Lone Pine hits on its long-held assertion that “the Internet is the single most important and disruptive economic phenomenon in the world . . . transforming almost every sector of the economy.”
And the firm repeats previous support for the Internet companies that are benefiting from the increase in mobile web use. It singles out, for example, enterprise software companies such as Adobe Systems and Microsoft Corp. “as they move to accretive subscription models.” Lone Pine stresses that Internet-driven investments remain the largest piece of its long portfolio.
By the same token, a second key view has led Lone Pine to short companies adversely affected by the Internet, which Mandel stresses has resulted in “the permanent and ongoing dismantling of longstanding economic models” in the advertising, media, retailing, technology and travel sectors, among others.
Third, Lone Pine has revamped its energy strategy. The firm concedes that it incorrectly believed its small number of investments in Cheniere Energy and Energy Transfer/Williams Cos. (the two companies agreed to merge in September) did not closely track the price of oil.
“While their take-or-pay contracts largely removed the oil or gas price level from the economic equation, fears of customer bankruptcies/abrogation of contracts and lack of access to capital markets weighed on their share prices,” Lone Pine explains in the reports.
Williams remains a top ten holding for Lone Cascade but is not among the top ten longs in Lone Cypress.
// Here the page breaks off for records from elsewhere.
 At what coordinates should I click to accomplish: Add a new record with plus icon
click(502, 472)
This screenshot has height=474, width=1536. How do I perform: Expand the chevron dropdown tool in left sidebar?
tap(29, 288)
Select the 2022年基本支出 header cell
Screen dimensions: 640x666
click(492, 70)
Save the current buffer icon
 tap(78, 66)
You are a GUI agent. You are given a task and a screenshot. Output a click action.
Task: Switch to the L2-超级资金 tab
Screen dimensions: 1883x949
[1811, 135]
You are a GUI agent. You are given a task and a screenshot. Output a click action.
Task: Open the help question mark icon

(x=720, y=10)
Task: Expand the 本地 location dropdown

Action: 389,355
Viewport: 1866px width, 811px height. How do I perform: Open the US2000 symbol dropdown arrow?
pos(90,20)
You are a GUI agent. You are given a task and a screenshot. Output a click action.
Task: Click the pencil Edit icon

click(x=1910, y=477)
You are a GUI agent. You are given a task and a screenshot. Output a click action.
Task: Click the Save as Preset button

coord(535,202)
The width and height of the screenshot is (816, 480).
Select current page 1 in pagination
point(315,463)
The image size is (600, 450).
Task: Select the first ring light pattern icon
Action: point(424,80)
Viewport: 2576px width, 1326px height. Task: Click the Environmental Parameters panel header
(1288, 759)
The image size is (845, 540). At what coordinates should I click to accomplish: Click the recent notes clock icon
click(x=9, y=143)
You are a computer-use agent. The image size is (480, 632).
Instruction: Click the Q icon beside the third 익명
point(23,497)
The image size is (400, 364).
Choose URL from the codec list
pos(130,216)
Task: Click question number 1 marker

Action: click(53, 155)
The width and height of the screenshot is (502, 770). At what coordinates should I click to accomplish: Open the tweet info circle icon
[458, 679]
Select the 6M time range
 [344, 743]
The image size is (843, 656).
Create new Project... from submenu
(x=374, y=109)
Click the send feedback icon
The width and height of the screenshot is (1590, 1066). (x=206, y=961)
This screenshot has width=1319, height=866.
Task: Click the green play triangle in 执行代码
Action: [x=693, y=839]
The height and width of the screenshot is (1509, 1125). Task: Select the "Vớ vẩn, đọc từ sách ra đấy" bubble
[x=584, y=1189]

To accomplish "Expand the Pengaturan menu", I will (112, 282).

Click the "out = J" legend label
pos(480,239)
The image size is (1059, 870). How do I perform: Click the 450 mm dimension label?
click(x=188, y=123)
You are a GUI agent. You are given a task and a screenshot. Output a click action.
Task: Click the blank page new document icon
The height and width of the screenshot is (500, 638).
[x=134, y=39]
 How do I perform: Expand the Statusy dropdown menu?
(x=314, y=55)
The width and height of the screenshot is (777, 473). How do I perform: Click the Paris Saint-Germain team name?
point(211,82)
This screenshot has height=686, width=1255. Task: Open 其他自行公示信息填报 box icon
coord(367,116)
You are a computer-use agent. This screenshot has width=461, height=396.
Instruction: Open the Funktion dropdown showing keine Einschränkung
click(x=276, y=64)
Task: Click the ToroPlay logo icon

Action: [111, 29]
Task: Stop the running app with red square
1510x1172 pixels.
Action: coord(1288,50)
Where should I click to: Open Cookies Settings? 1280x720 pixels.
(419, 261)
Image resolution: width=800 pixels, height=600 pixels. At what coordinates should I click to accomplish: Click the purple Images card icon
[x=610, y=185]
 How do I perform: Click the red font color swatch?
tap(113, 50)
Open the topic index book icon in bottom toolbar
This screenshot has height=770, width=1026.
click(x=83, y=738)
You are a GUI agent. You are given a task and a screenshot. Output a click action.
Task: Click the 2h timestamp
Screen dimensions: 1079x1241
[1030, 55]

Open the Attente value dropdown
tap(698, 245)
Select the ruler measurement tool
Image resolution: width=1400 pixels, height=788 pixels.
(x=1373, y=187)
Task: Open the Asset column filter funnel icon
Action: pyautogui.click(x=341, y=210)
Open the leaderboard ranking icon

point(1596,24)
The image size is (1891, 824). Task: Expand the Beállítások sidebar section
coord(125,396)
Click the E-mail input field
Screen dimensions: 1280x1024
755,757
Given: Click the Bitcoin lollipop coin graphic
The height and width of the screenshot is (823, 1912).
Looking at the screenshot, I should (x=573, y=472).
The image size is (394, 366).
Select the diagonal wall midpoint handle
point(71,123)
Lone Pine also says it now has a position in Pioneer Natural Resources Co., an independent oil and gas company, which it says “should perform as the oil price rises and their cost of capital normalizes.” However, the stock did not crack the top 20 of either portfolio.
Lone Pine is also focusing on companies it thinks can create value by drawing on historically low interest rates to improve acquired businesses. The firm singles out convenience store operator Alimentation Couche-Tard; Altice, a Netherlands-based telecom giant; Constellation Software, which provides software and services to public and private-sector companies; discount retailer Dollar Tree; FleetCor Technologies, which provides various kinds of payment cards for businesses; clothing company Hanesbrands; specialty drug company Horizon Pharma; TransDigm Group, a maker of military aerospace components; drug giant Valeant Pharmaceuticals International; and credit card giant Visa.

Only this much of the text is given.